Remember when House Speaker John Boehner said he was “trying to get off to a fast start” in the new Republican-controlled Congress? Nearly two months in, the GOP has managed to take a few more votes to repeal Obamacare and force the Keystone XL pipeline. They put up an extreme anti-abortion measure, but had to swap it for another one at the last minute due to a revolt within the ranks.
Now, with hours to go until the Department of Homeland Security runs out of money, Republicans in the House are trying to find a way to drag out their battle to undo President Obama’s executive order on immigration enforcement, while avoiding a shutdown.
The House will vote Friday on a temporary measure to fund DHS for three more weeks. For obvious reasons, Republicans are wary about shutting down the agency that deals with terrorism and immigration while simultaneously freaking out about terrorism and immigration. But Boehner won’t abandon the wing-nut caucus and their quest to block “executive amnesty” via the appropriations process, either. The stopgap measure is an attempt to make everyone happy, though ultimately it only prolongs the misery.

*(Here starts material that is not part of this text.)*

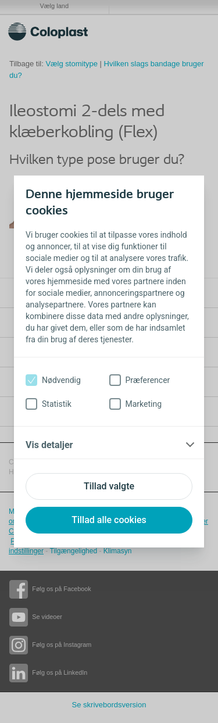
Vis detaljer (49, 444)
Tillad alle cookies (109, 519)
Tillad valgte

On Friday morning the Senate easily passed a “clean” bill to fund DHS until September, with no language to block Obama’s orders. Still, leadership from both parties indicated they will support the House’s temporary funding measure if it passes in the interest of avoiding a shutdown. “I don’t know if they can pass the three-week bill. We would much prefer they do a full funding bill. But we’re not going to shut the government down,” Chuck Schumer, the vice chair of the Senate’s Democratic conference, said Friday on MSNBC. (There’s a small chance that even the temporary bill won’t pass the House. Democrats are whipping against it, which means that most Republicans will have to be on board.)
Passage of the stopgap measure would be undeniably good news for DHS employees who have been waiting to hear if they’ll be told to stay home on Monday (without pay) or come to work anyway (without pay). And yet it’s entirely possible that come March 19, when the temporary funding extension expires, federal employees will again find themselves back at the edge of the cliff, hostage to the House GOP.
In order to keep up the fight against the immigration orders during the three-week grace period, House Republicans will seek a conference with the Senate in order to reconcile differences between the Senate’s “clean” funding bill and an already-passed House bill that axes Obama’s actions. But that’s a nonstarter for Senate Democrats, as minority leader Harry Reid made clear on Thursday. “We will not allow a conference to take place. It won’t happen,” he said on Thursday.
With a veto the sure fate of any bill that undoes the executive orders, there is no way the GOP hardliners can win legislatively. (The courts are another story.) Of course, Boehner could put an end to the circus immediately by putting a clean funding bill up for a vote in the House, where it would likely pass with support from Democrats. That’s what will happen eventually, anyway, as in other shutdown fights. But why rush?